Jeenah Moon/Reuters
More than 30 minutes before the first journalist tweeted about Jeffrey Epstein’s death on Saturday morning, a post on 4Chan, the anonymous message board popular with white supremacists, announced the news with a suspicious amount of detail. “[D]ont ask me how I know, but Epstein died an hour ago from hanging, cardiac arrest. Screencap this,” the anonymous post read. The author then added more information on the steps taken to resuscitate Epstein that were partially consistent with the information later released by the Federal Bureau of Prisons—suggesting whoever wrote it may have been present at the time. The 4Chan user claimed that first responders attempted to resuscitate Epstein for 40 minutes before he was taken to a hospital, where medical staff continued efforts to revive him for 20 more minutes.

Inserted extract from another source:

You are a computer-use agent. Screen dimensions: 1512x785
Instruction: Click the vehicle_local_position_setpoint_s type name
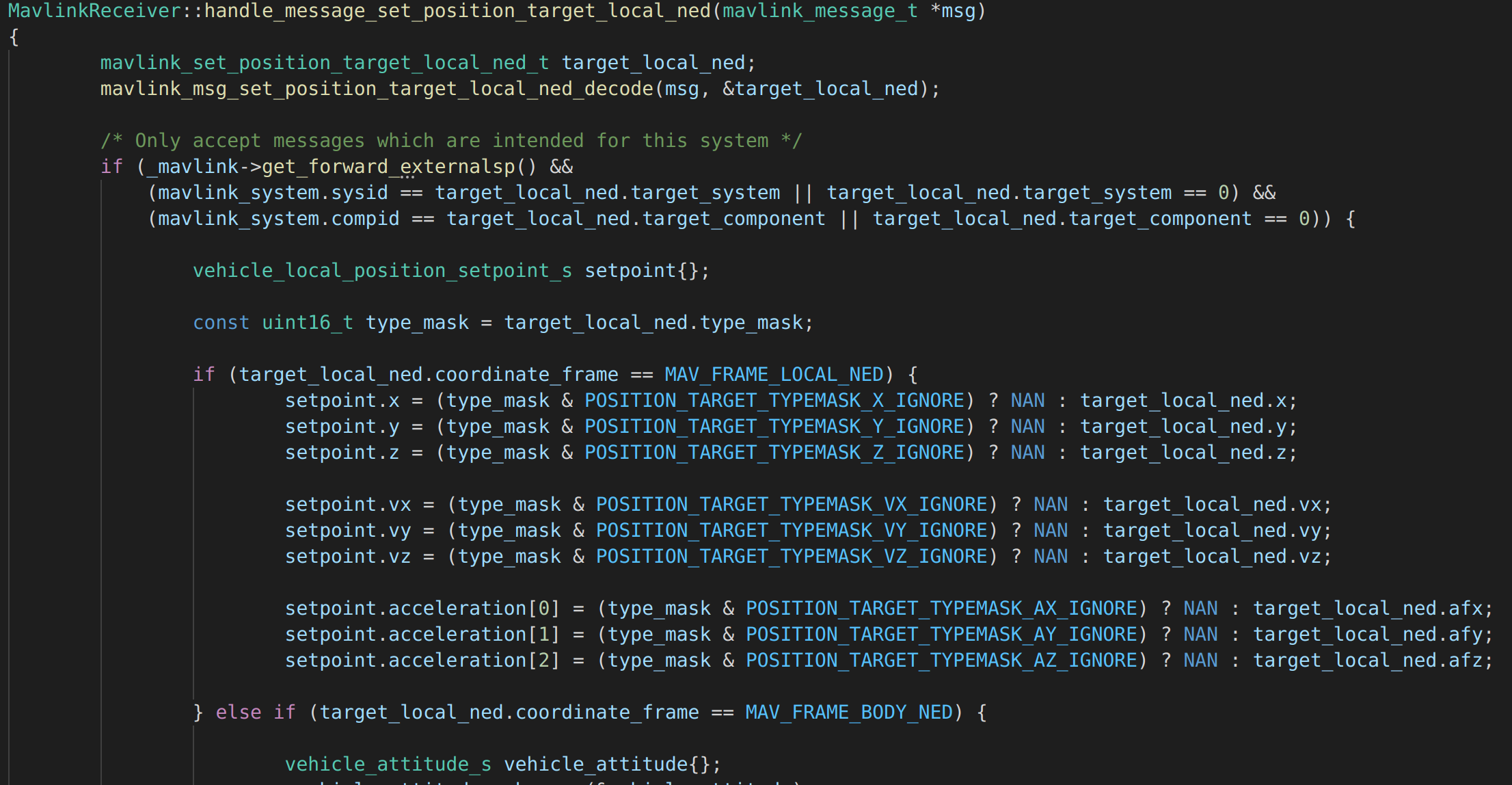[382, 271]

Due to the level of detail included in the thread, the New York City Fire Department looked into whether the poster was a first responder or medical worker, BuzzFeed News reported. “The FDNY reviewed the alleged information and determined it did not come from the Department,” an FDNY spokesperson told The Daily Beast. If a medical professional is found to be responsible, they would be in violation of federal health privacy law. “There’s serious consequences for those violations,” Oren Barzilay, the president of the local union for EMT workers, told BuzzFeed. “Discipline. Suspensions. Civil penalties, etc.”